> **EXERCISE DATA**:
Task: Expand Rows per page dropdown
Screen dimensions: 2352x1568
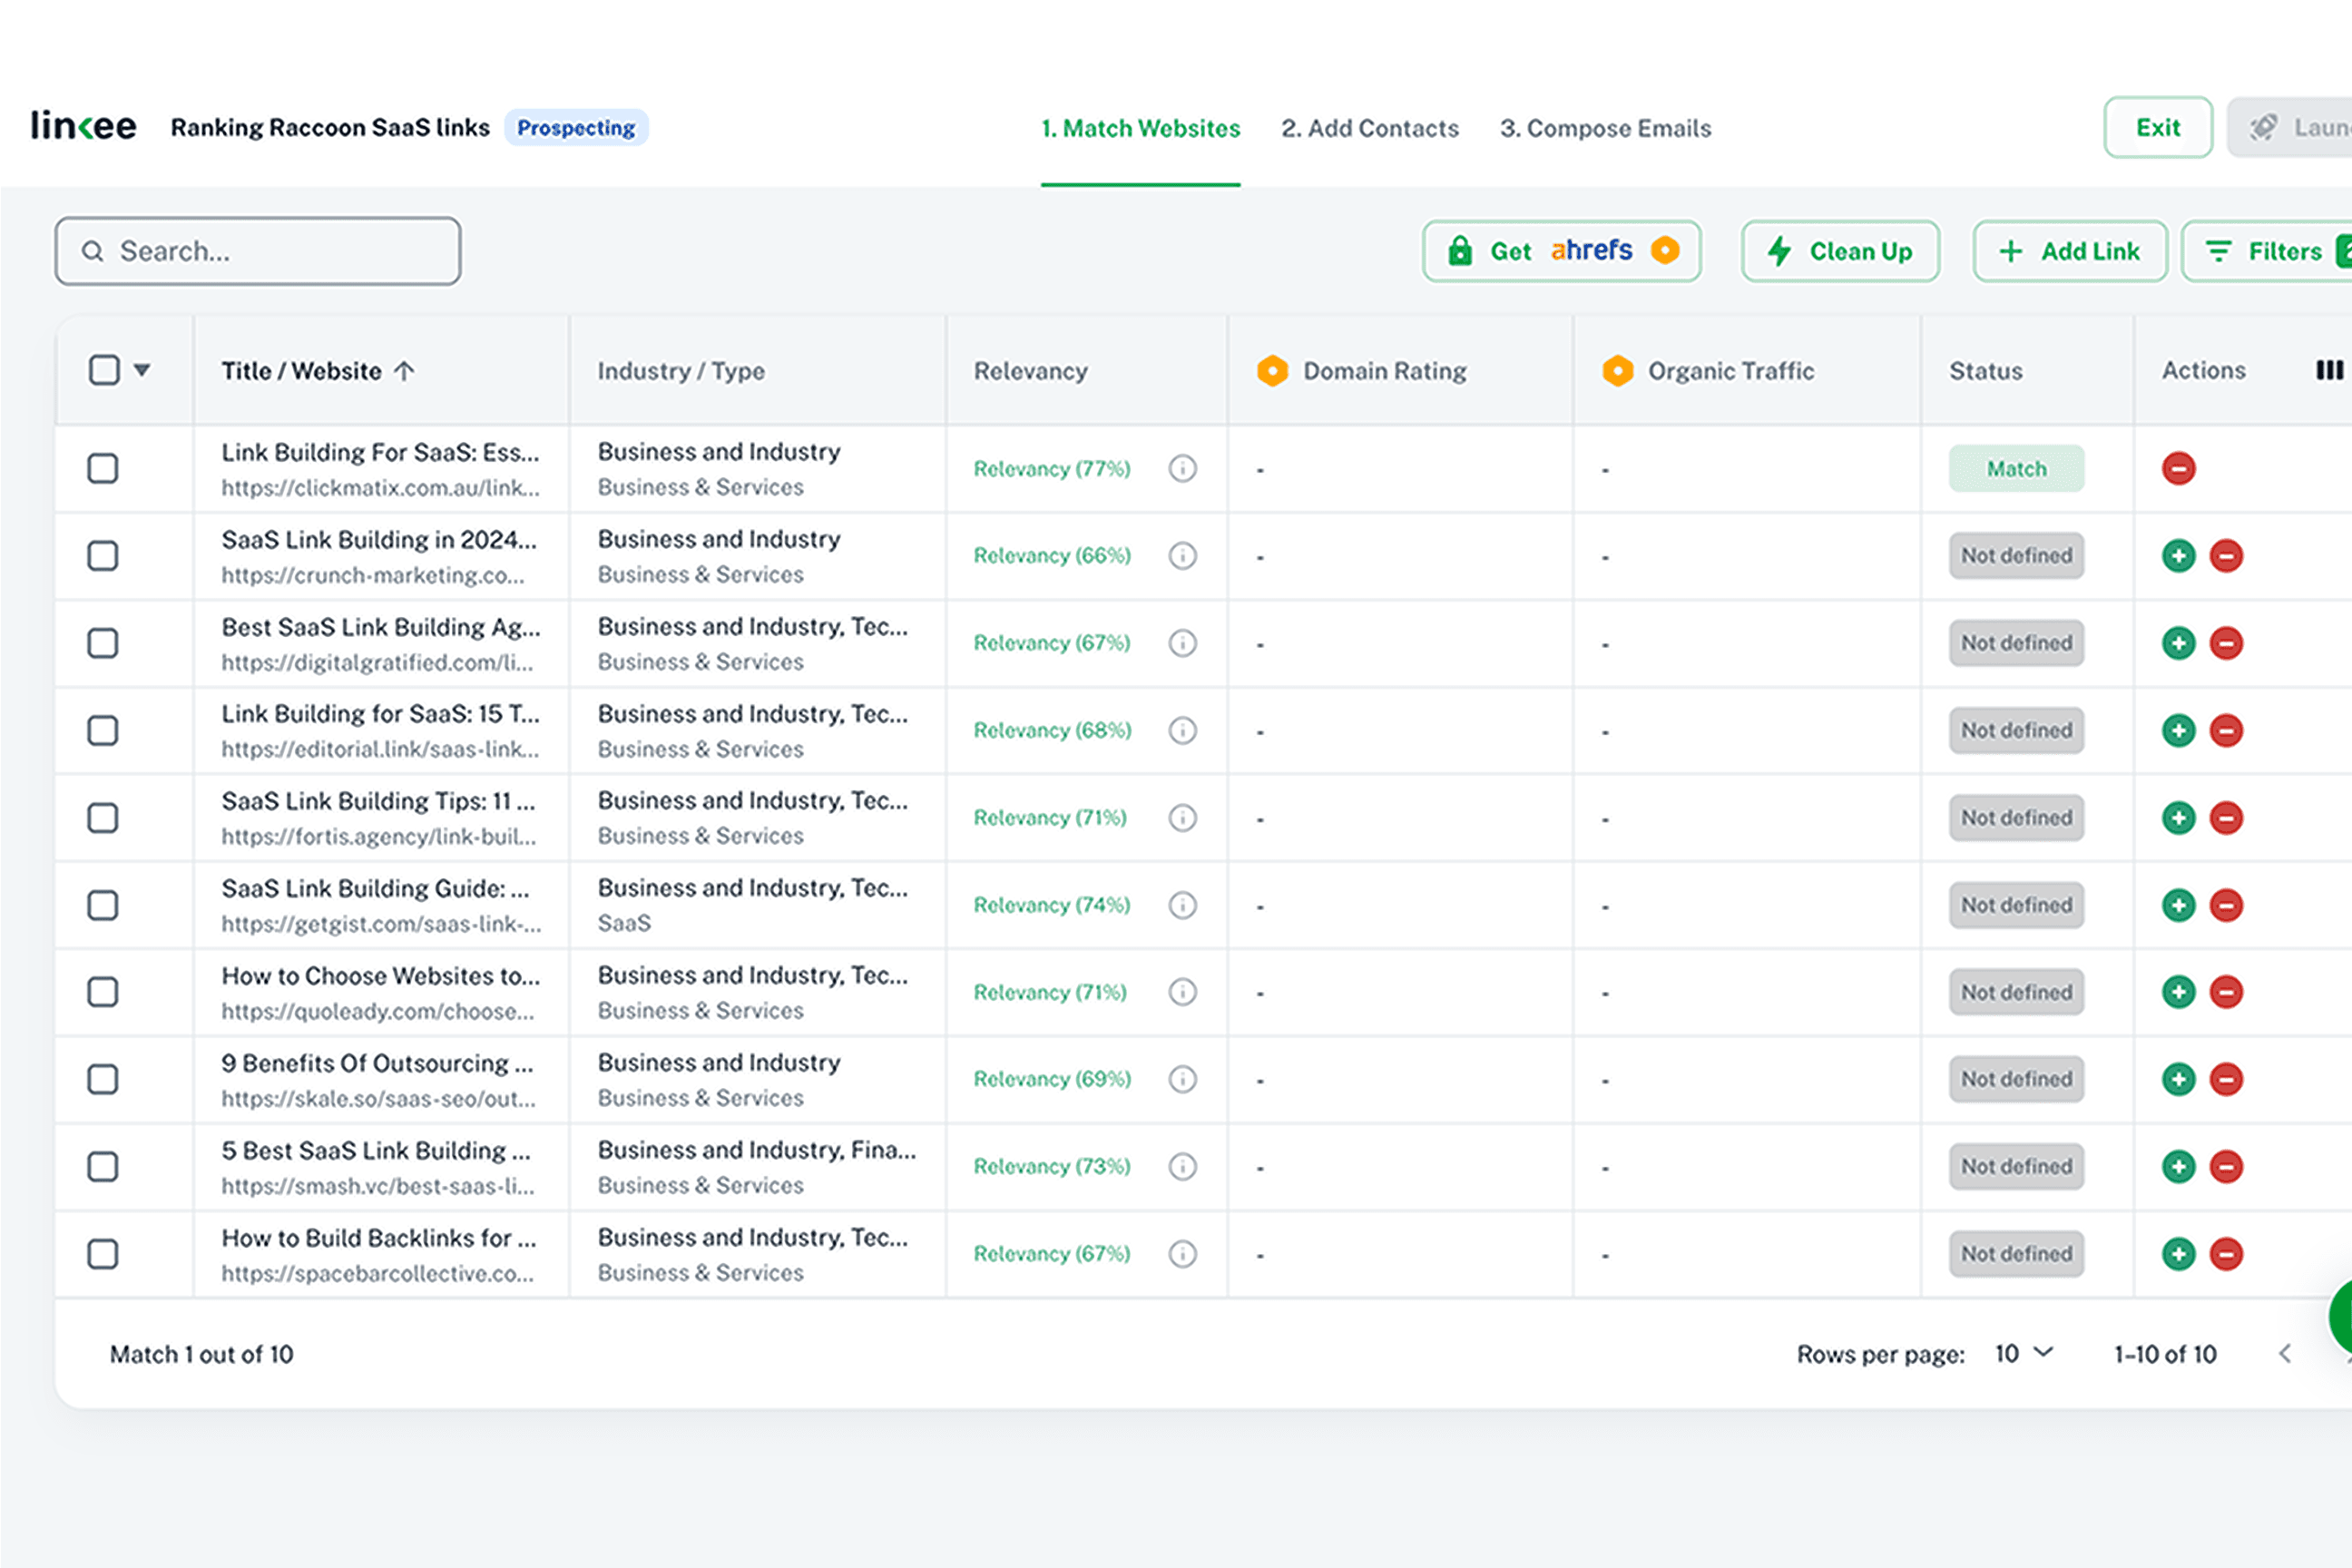Action: (2024, 1354)
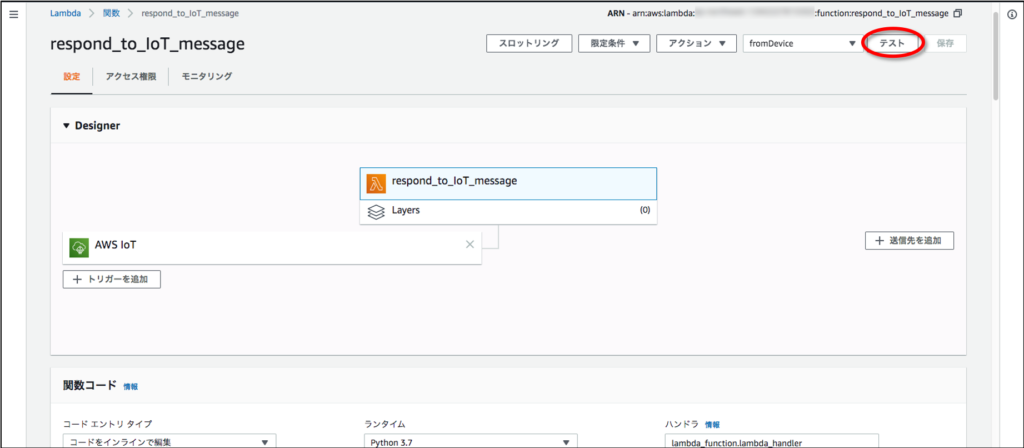The width and height of the screenshot is (1024, 448).
Task: Switch to the アクセス権限 tab
Action: 131,76
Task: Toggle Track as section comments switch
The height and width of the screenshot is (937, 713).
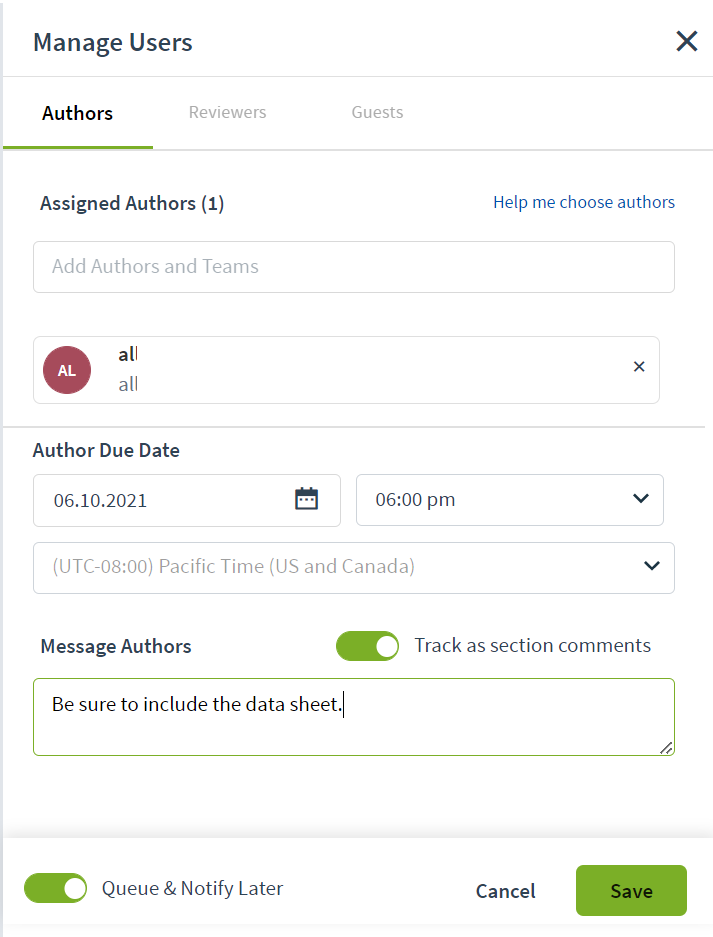Action: [x=367, y=646]
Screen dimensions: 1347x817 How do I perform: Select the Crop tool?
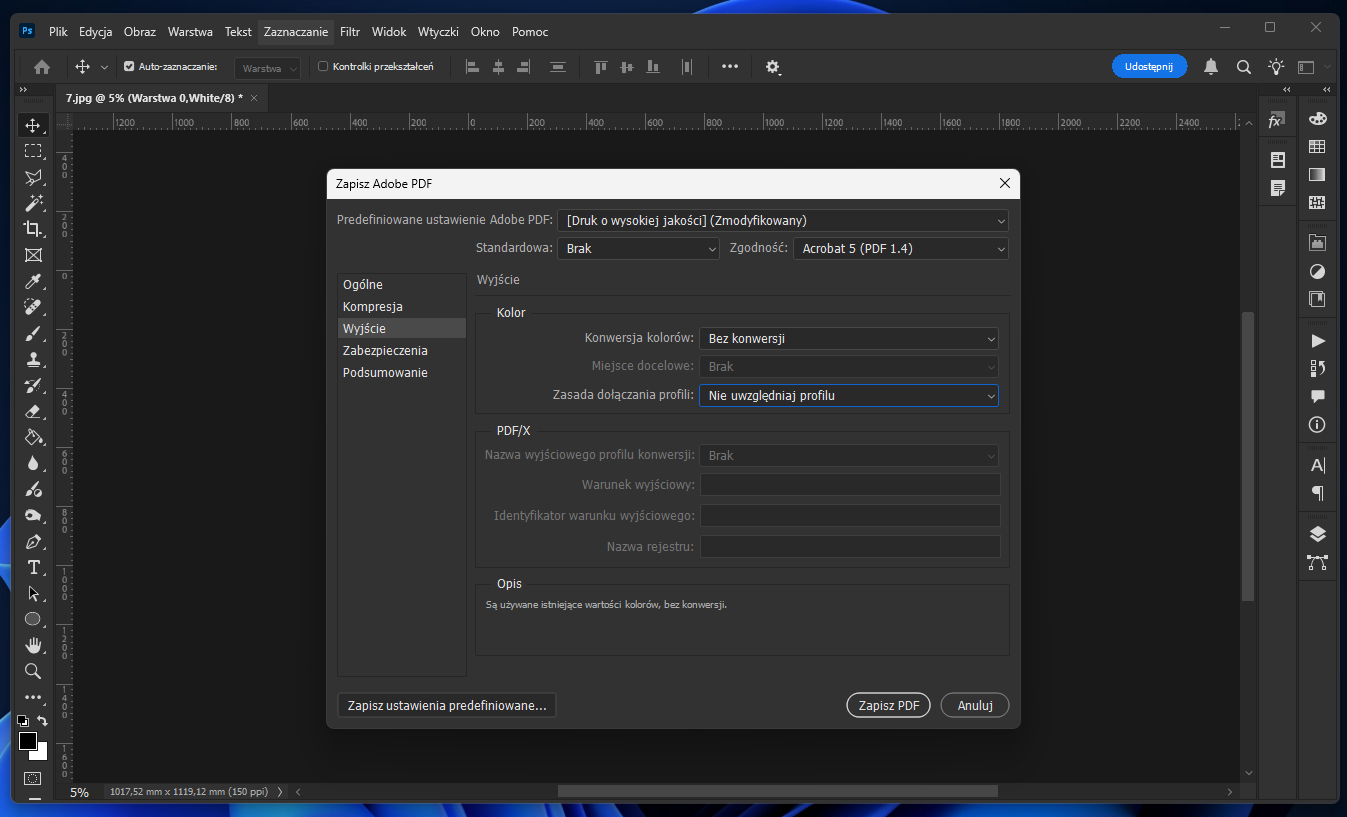34,229
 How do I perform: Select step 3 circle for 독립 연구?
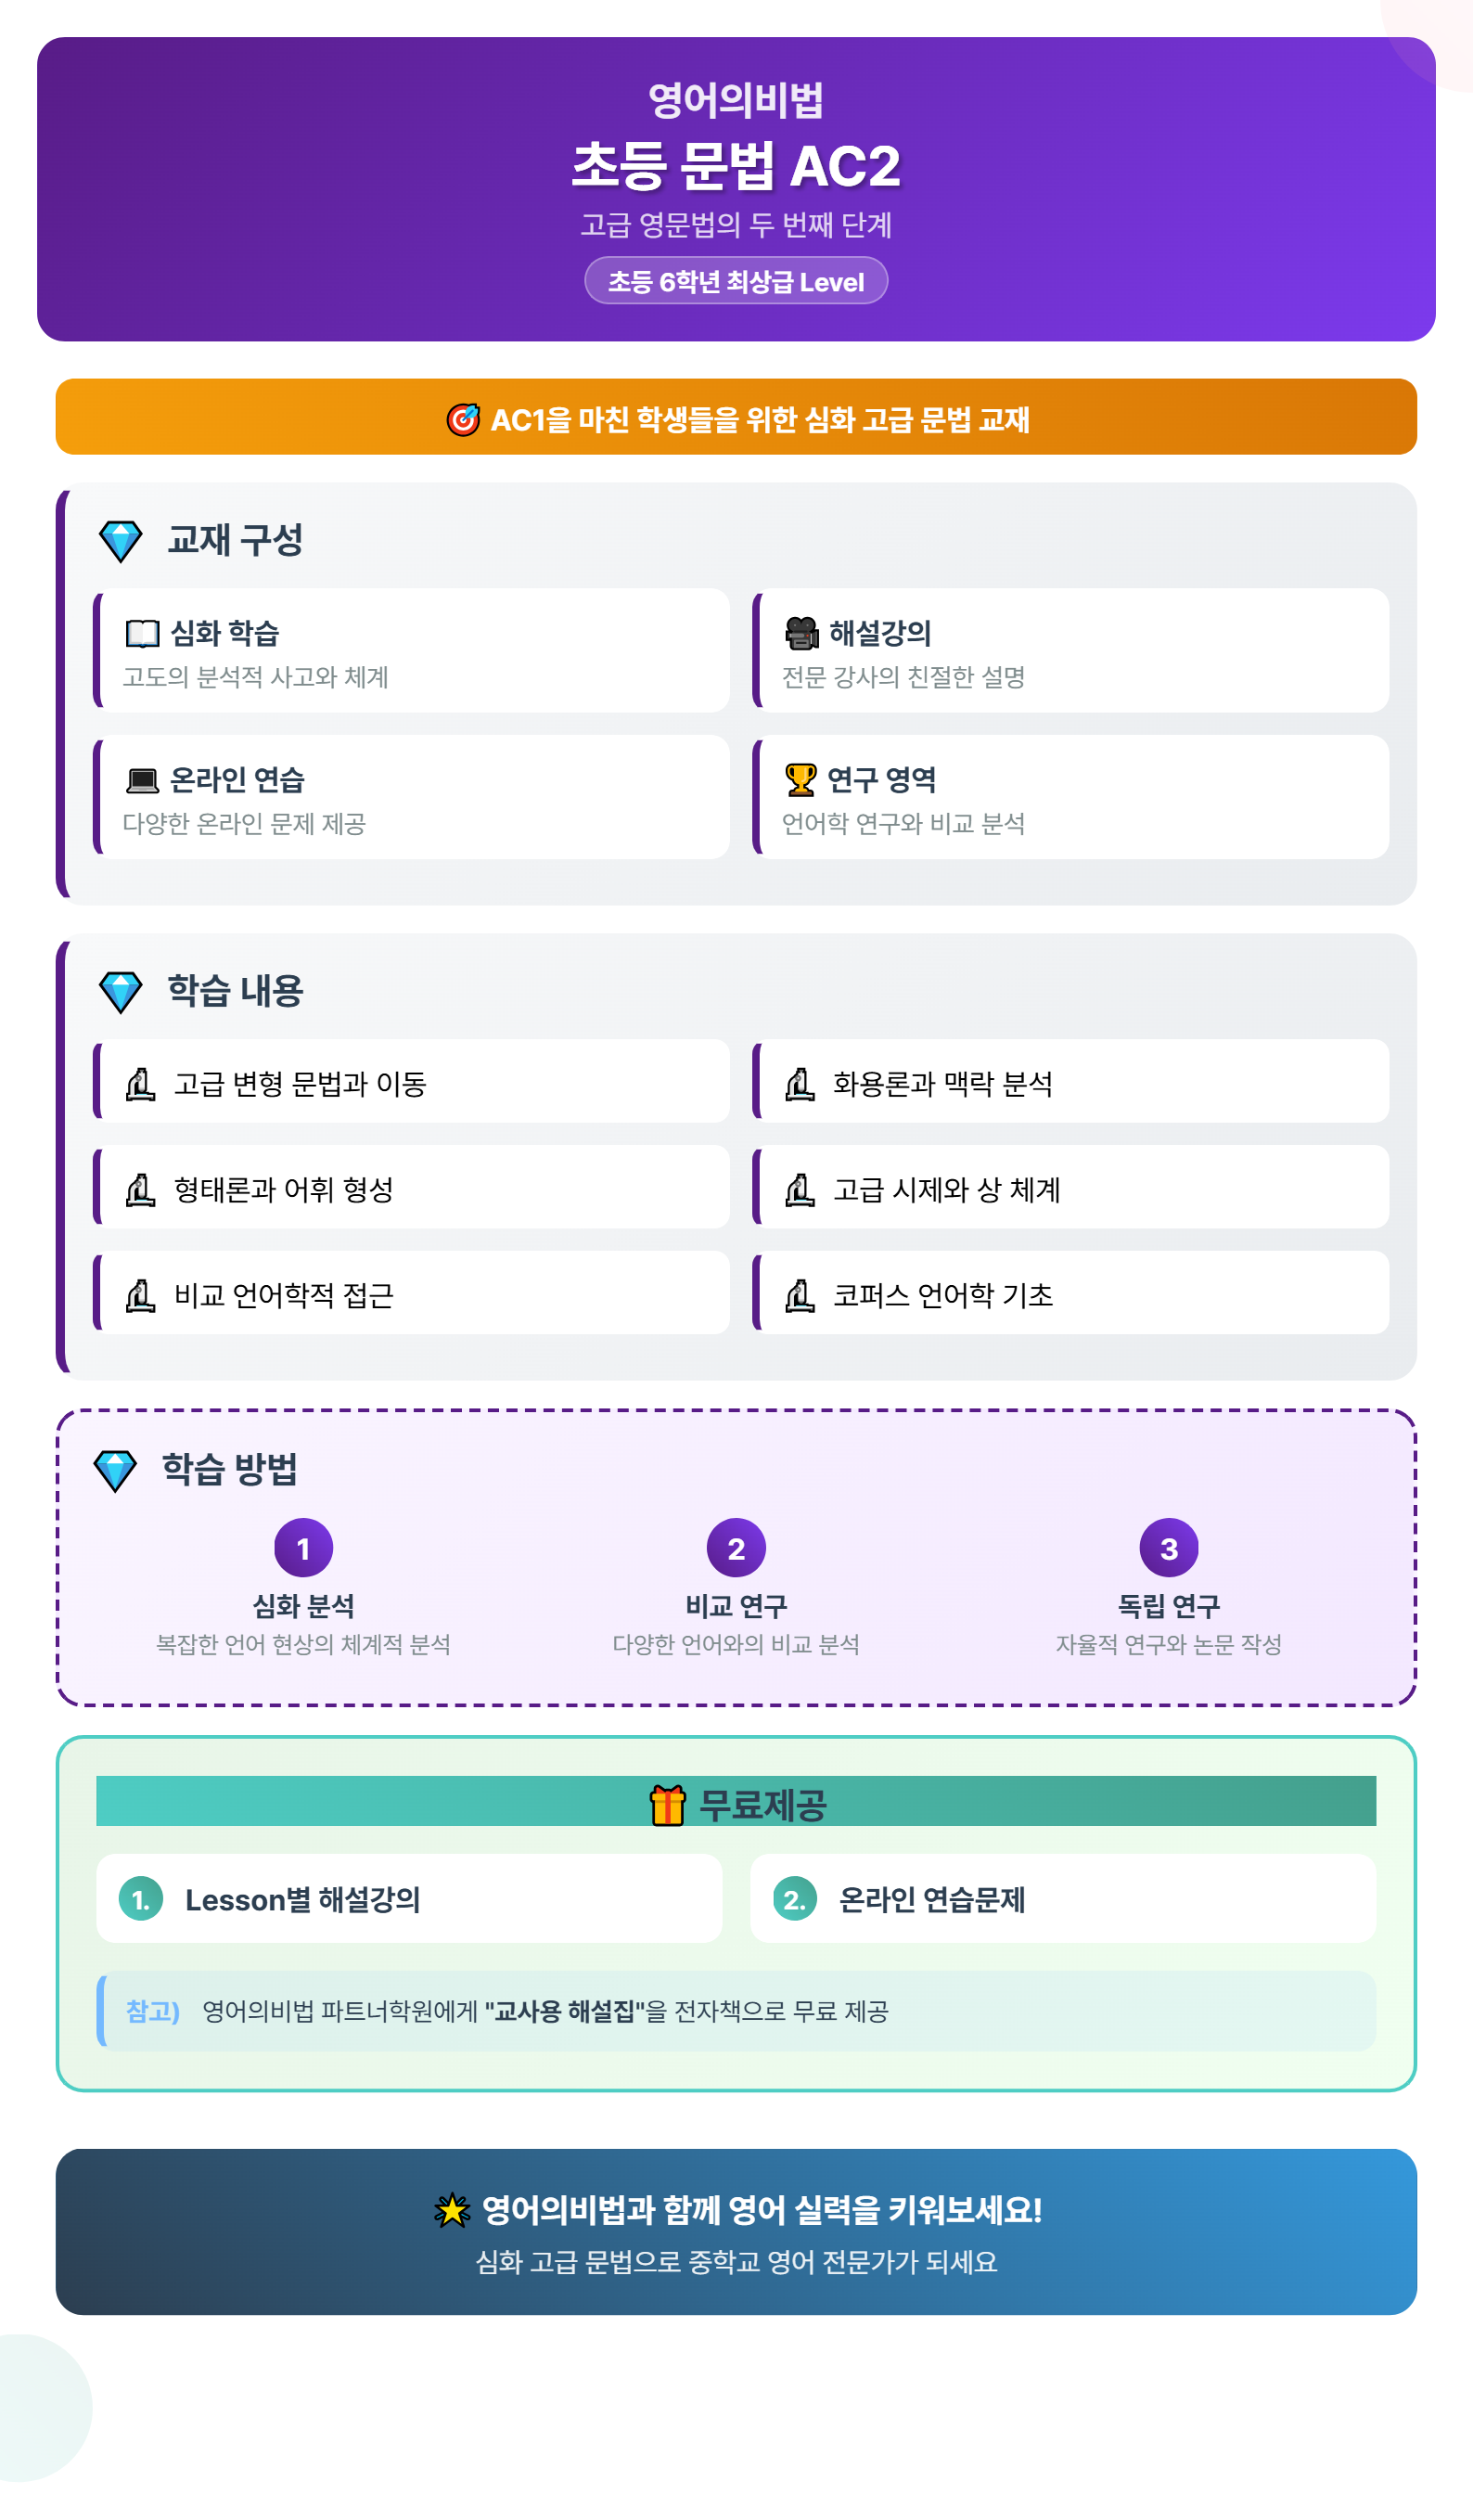(x=1169, y=1548)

> **WORK TO COMPLETE**: Repeat all of the lines above word for word, leaving out the pictures.

> **TASK RESULT**:
Task: Expand Rows per page dropdown
Screen dimensions: 2352x1568
Action: (2024, 1354)
The width and height of the screenshot is (1024, 448).
Task: Switch to the アクセス権限 tab
Action: 131,76
Task: Toggle Track as section comments switch
The height and width of the screenshot is (937, 713).
Action: [x=367, y=646]
Screen dimensions: 1347x817 How do I perform: Select the Crop tool?
34,229
 How do I perform: Select step 3 circle for 독립 연구?
(x=1169, y=1548)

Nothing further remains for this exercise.